Artist:    Led Zeppelin
Title:    I Can't Quit You/How Many More Times
Source:    CD: Led Zeppelin
Writer(s):    Dixon/Page/Jones/Bonham
Label:    Atlantic
Year:    1969
    Led Zeppelin has come under fire for occassionally "borrowing" lyrics and even guitar riffs from old blues songs (never mind the fact that such "borrowing" was a common practice among the old bluesmen themselves) but, at least in the case of the first Zeppelin album, full songwriting credit was given to Willie Dixon for a pair of songs, one of which was I Can't Quit You. Still, it can't be denied that messrs. Page, Plant, Bonham and Jones completely revamped the blues classic into something uniquely their own. Like many early Led Zeppelin songs, How Many More Times was originally credited to the band members (except, for contractual reasons, singer Robert Plant). More recent releases of the song, however, list Chester Burnett (Howlin' Wolf) as a co-writer, despite the fact that he and the members of Led Zeppelin had never met. This is because of the similarity, especially in the lyrics, to a 1951 Howlin' Wolf record called How Many More Years. The band tried to trick radio programmers into playing the eight and a half minute song by listing it on the album cover as being three minutes and thirty seconds long. I doubt anyone was fooled.

Artist:    Gun
Title:    Race With The Devil
Source:    European import CD: Pure...Psychedelic Rock (originally released on LP: Gun)
Writer(s):    Adrian Gurvitz
Label:    Repertoire (original UK label: Columbia)
Year:    1968
    One of the most popular songs on the jukebox at the teen club on Ramstein Air Force Base, Germany in 1969 was a song called Race With The Devil by a band called Gun. The song was so popular, in fact, that at least two local bands covered it (including the one I was in at the time).

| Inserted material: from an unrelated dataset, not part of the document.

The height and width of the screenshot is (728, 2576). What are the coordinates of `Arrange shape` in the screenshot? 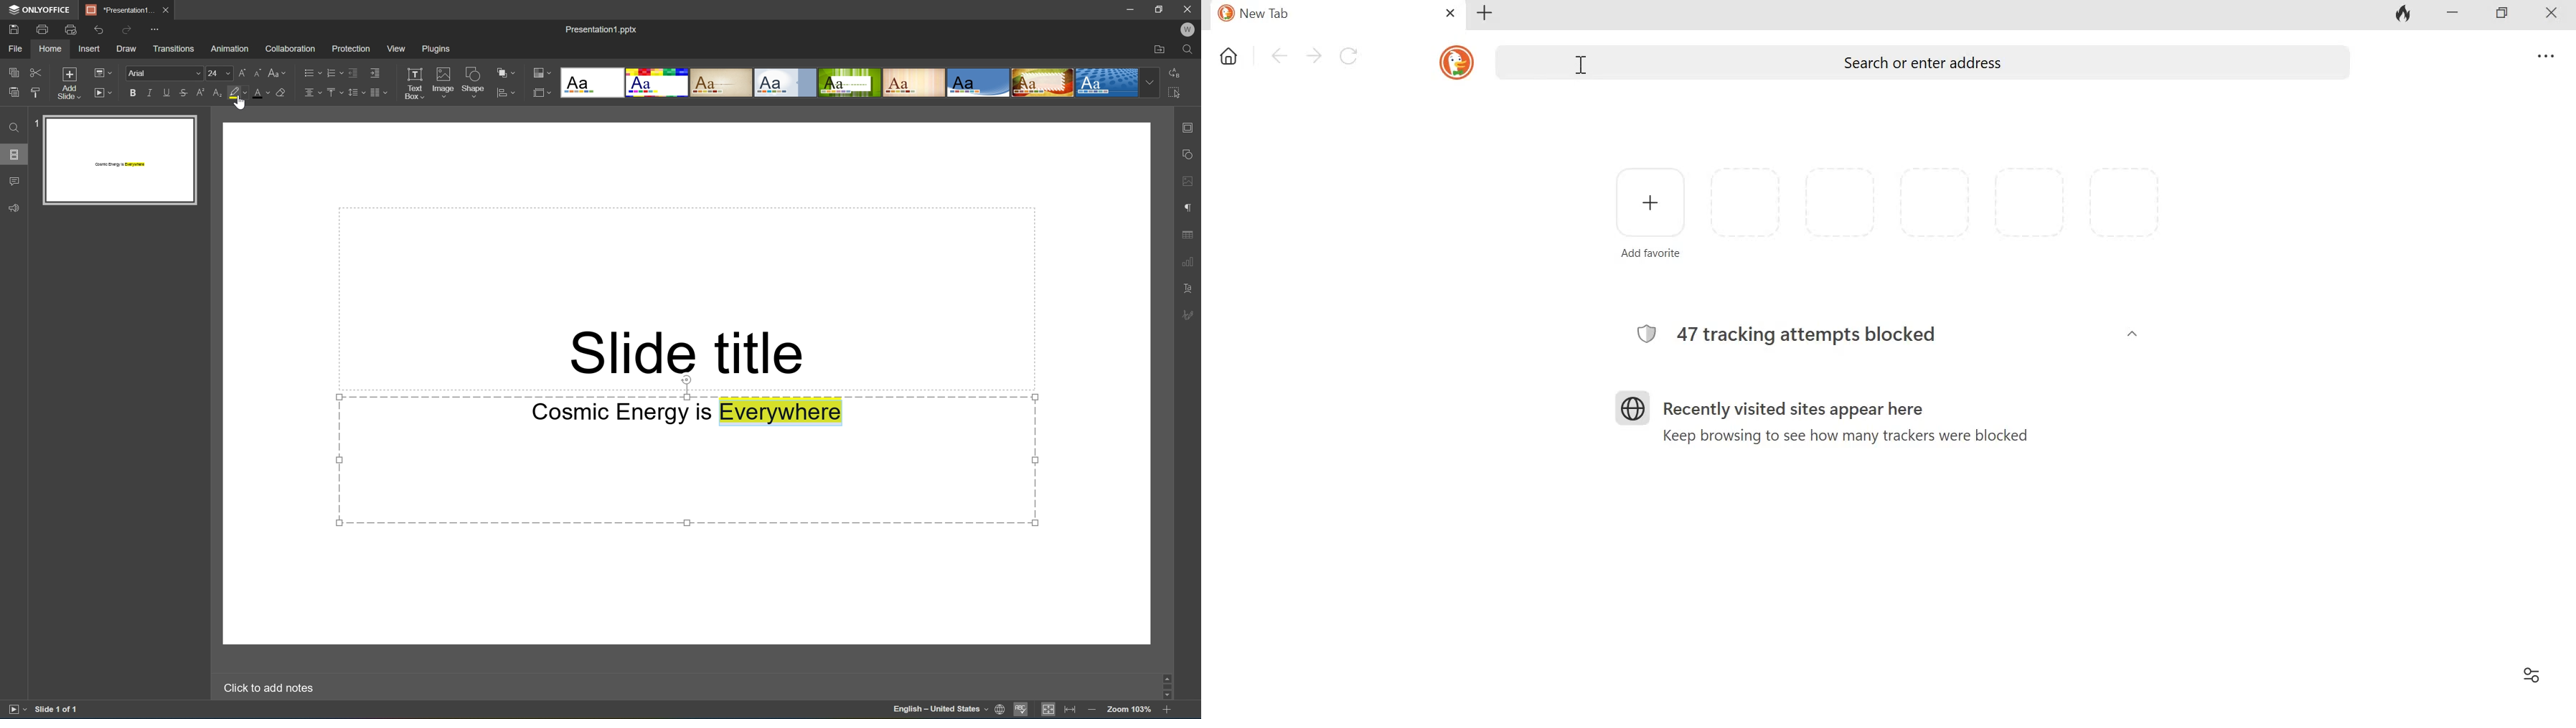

Nobody seemed to know much about the band at the time, but it turns out that the group was fronted by the Gurvitz brothers, Adrian and Paul (who at the time used the last name Curtis); the two would later be members of the Baker-Gurvitz Army with drummer Ginger Baker. I've also learned recently that Gun spent much of its time touring in Europe, particularly in Germany, where Race With The Devil hit its peak in January of 1969 (it had made the top 10 in the UK in 1968, the year it was released).

Artist:    Who
Title:    Bargain
Source:    LP: Who's Next
Writer(s):    Pete Townshend
Label:    Decca
Year:    1971
    The 1971 album Who's Next is generally considered one of the high points of the band's career, thanks to songs like Bargain. Bargain has been described as a love song, but not directed toward God, rather than toward a woman. According to the song's writer, Pete Townshend, Bargain was inspired by the writing of Indian mystic Meher Baba, who taught that the way to be at one with God is to lose all the trappings of the material world.

Artist:    James Gang
Title:    Lost Woman
Source:    CD: Yer' Album
Writer(s):    Dreja/McCarty/Beck/Relf/Samwell-Smith
Label:    MCA (original label: Bluesway)
Year:    1969
    The first James Gang album was primarily designed to show off the performing talents of guitarist Joe Walsh, bassist Tom Kriss and drummer Jim Fox. As such, most of the album was made up of cover songs such as the Yardbirds' Lost Woman. Like other covers on Yer' Album, Lost Woman turns into a long extended jam, running a total of nine minutes before all is played and done. Subsequent albums would focus more on the songwriting talents of the band members, particularly Walsh.